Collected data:
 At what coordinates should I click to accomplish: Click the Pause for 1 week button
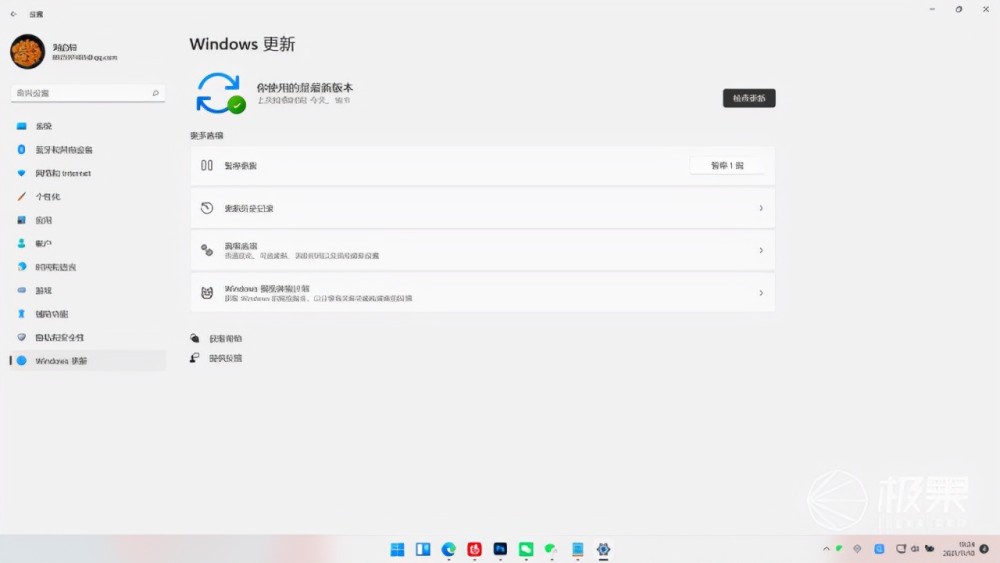pyautogui.click(x=727, y=166)
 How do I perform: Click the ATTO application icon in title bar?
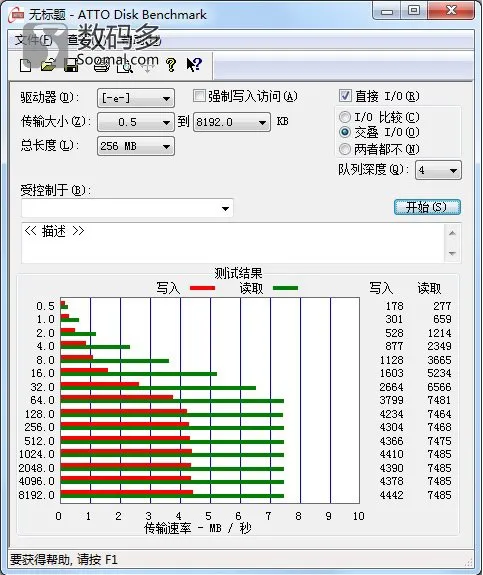pos(17,15)
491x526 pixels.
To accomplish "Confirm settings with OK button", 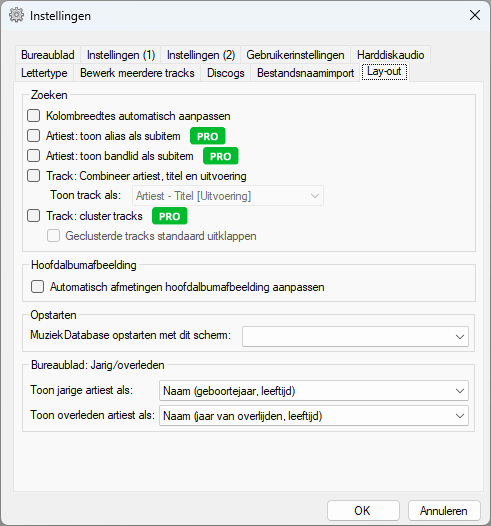I will (363, 511).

-- Work instruction --
Retype the entries above exactly. Stop after the line containing "491x526 pixels.", and omit the pictures.

-- Answer for the task --
 At what coordinates should I click to accomplish: Click the Pause for 1 week button
pyautogui.click(x=727, y=166)
 How do I perform: Click the ATTO application icon in title bar?
pos(17,15)
491x526 pixels.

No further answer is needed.